No total, foram mais de um milhão de agressões contra crianças e adolescentes, entre 2011 e 2021, uma média de quase 94 mil casos por ano; a cada hora, 11 crianças e adolescentes sofreram agressões a ponto de necessitar de ajuda médica. Além da violência em si, as agressões de toda ordem afetam a qualidade de vida e o desenvolvimento físico, emocional e intelectual das crianças e adolescentes.
Um avanço neste sentido foi a Lei Menino Bernardo, de 2014, que colocou no Estatuto da Criança e do Adolescente a proibição do castigo e da violência física como forma de educar os filhos, um tipo de comportamento que foi normalizado ao longo de décadas.
O pesquisador Daniel Cerqueira chamou atenção, durante coletiva de imprensa em que os dados foram apresentados, para a pedagogia da violência ensinada dentro dos lares brasileiros, que resulta num aprendizado de modelos comportamentais antissociais vivenciados no próprio corpo dessas vítimas. “Grande parte dessa violência, em torno de 60%, acontece no lugar onde a criança deveria estar protegida, que é dentro de casa”.
Ele acrescentou que violência, nascida no lar, atinge outras instâncias da sociedade, inclusive a educacional. “Ora, se a escola é o local, por definição, da cidadania e da inclusão, vemos que na verdade, muitas vezes, a escola também está sendo o espaço onde essas violências estão sendo perpetradas, violências que são aprendidas a partir de modelos antissociais dentro de casa e que chegam às escolas”.
Embora o tema da violência nas instituições de ensino ganhe projeção nacional quando ocorrem casos extremos de assassinatos e massacres em suas dependências, o pesquisador alerta para o fato de que a violência está presente no dia a dia das escolas.
Segundo a pesquisa PeNSE, do IBGE, de 2019, 40,5% dos alunos do nono ano nas capitais brasileiras disseram ter sofrido bullying nos 30 dias anteriores ao questionamento.
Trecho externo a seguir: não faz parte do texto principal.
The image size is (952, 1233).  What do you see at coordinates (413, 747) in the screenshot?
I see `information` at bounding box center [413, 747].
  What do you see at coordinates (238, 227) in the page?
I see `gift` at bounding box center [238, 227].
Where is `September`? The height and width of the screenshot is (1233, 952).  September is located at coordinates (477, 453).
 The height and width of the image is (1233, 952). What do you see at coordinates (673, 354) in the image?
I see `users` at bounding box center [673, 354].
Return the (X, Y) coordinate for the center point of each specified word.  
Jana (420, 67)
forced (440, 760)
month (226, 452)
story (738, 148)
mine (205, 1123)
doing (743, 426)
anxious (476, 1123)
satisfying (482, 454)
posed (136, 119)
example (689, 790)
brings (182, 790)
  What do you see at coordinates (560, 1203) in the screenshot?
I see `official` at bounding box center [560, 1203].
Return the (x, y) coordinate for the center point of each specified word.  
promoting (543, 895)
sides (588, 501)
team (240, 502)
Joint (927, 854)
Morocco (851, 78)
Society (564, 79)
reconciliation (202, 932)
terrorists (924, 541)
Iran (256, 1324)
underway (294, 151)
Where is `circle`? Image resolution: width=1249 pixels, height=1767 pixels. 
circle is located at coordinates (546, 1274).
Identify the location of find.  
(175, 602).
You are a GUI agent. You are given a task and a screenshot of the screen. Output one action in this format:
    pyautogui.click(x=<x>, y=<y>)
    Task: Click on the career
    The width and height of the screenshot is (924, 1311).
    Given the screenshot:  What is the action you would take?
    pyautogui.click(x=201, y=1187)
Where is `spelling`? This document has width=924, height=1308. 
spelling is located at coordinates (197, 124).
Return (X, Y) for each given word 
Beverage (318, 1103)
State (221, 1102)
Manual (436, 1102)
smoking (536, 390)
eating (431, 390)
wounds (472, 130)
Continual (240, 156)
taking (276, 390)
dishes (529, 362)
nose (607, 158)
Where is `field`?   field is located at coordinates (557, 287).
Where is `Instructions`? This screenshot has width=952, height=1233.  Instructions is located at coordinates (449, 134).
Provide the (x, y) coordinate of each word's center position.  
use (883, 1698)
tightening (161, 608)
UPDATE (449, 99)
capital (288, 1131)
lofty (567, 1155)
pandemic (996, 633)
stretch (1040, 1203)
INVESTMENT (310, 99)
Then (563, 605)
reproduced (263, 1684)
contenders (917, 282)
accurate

Além disso, 11,4% dos estudantes das capitais brasileiras do nono ano do ensino fundamental reportaram que deixaram de ir à escola no mesmo período por não se sentirem seguros nesse ambiente.
“Precisamos pensar, enquanto sociedade brasileira, num modelo de educação para a cidadania, que não pode ficar somente dentro da escola, a gente tem de atrair as famílias para isso porque se não, vamos remar sem sair do lugar”, concluiu Cerqueira.